Abstract: The present invention provides a library of viral vectors, wherein each member comprises a first heterologous DNA encoding a first gene product and a second heterologous DNA encoding a second gene product. The first heterologous DNA is common to each member of the library, while the second heterologous DNA varies between members of the library. The present invention additionally provides a method of constructing a library of viral vectors. The method comprises carrying out homologous recombination between a first DNA molecule and a second DNA molecule to form a pool of intermediate viral vector genomes. One or more linear third DNA molecules are ligated into the pool of intermediate viral genomes to produce a library of viral vector genomes. Alternatively, homologous recombination between linear DNA molecules and recipient DNA molecules produces a library of viral vector genomes. The library of viral vector genomes is converted into a library of viral vectors.
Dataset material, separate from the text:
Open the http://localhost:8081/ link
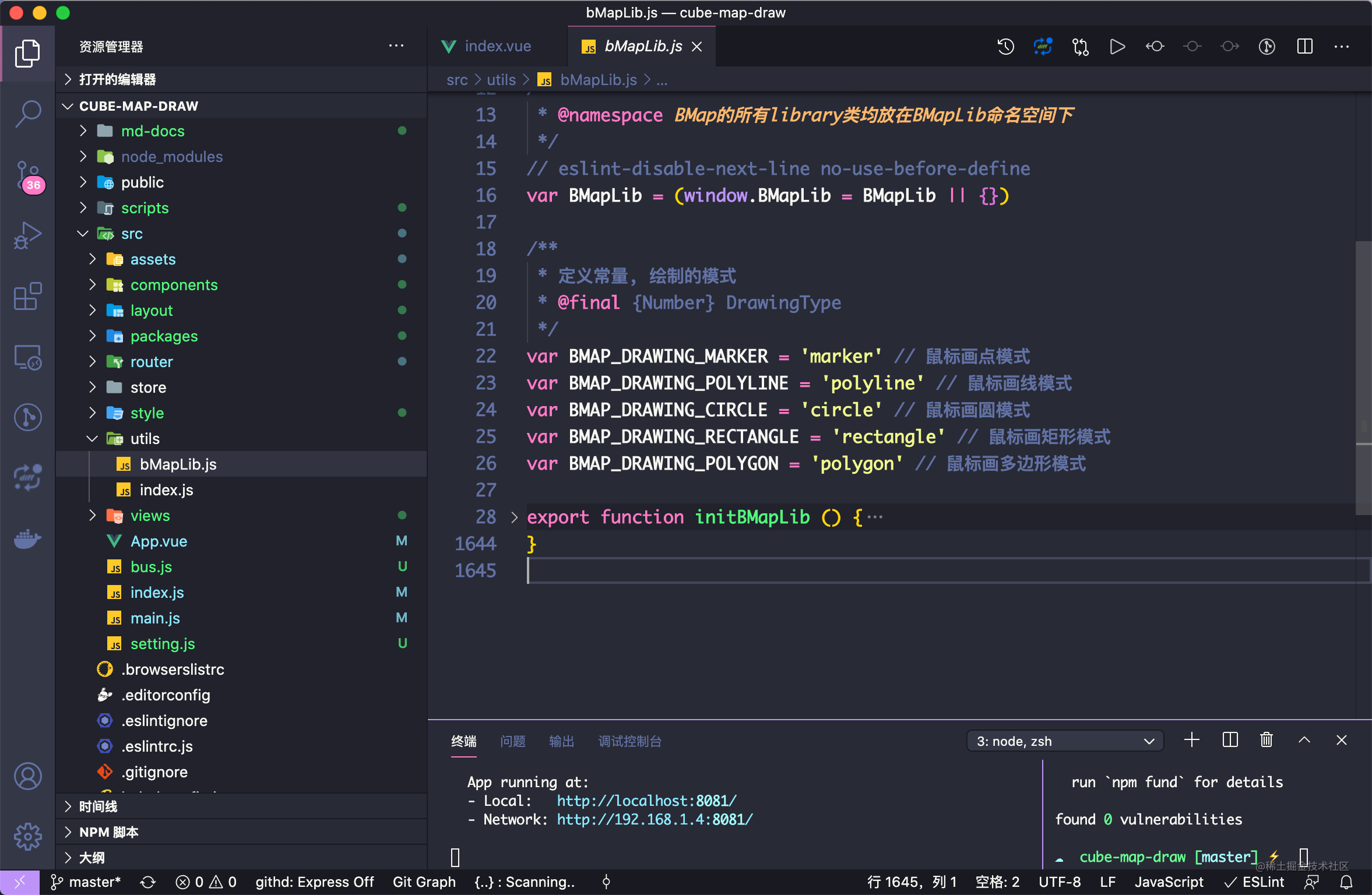Image resolution: width=1372 pixels, height=895 pixels. tap(646, 801)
Abstract translation: 本发明提供病毒载体文库，其中每个成员包含编码第一基因产物的第一异源DNA和编码第二基因产物的第二异源DNA。 第一个异源DNA对于文库的每个成员是共同的，而第二异源DNA在文库的成员之间是不同的。 本发明另外提供构建病毒载体文库的方法。 该方法包括在第一DNA分子和第二DNA分子之间进行同源重组以形成中间病毒载体基因组池。 将一个或多个线性第三DNA分子连接到中间病毒基因组池中以产生病毒载体基因组文库。 或者，线性DNA分子和受体DNA分子之间的同源重组产生病毒载体基因组文库。 将病毒载体基因组文库转化为病毒载体文库。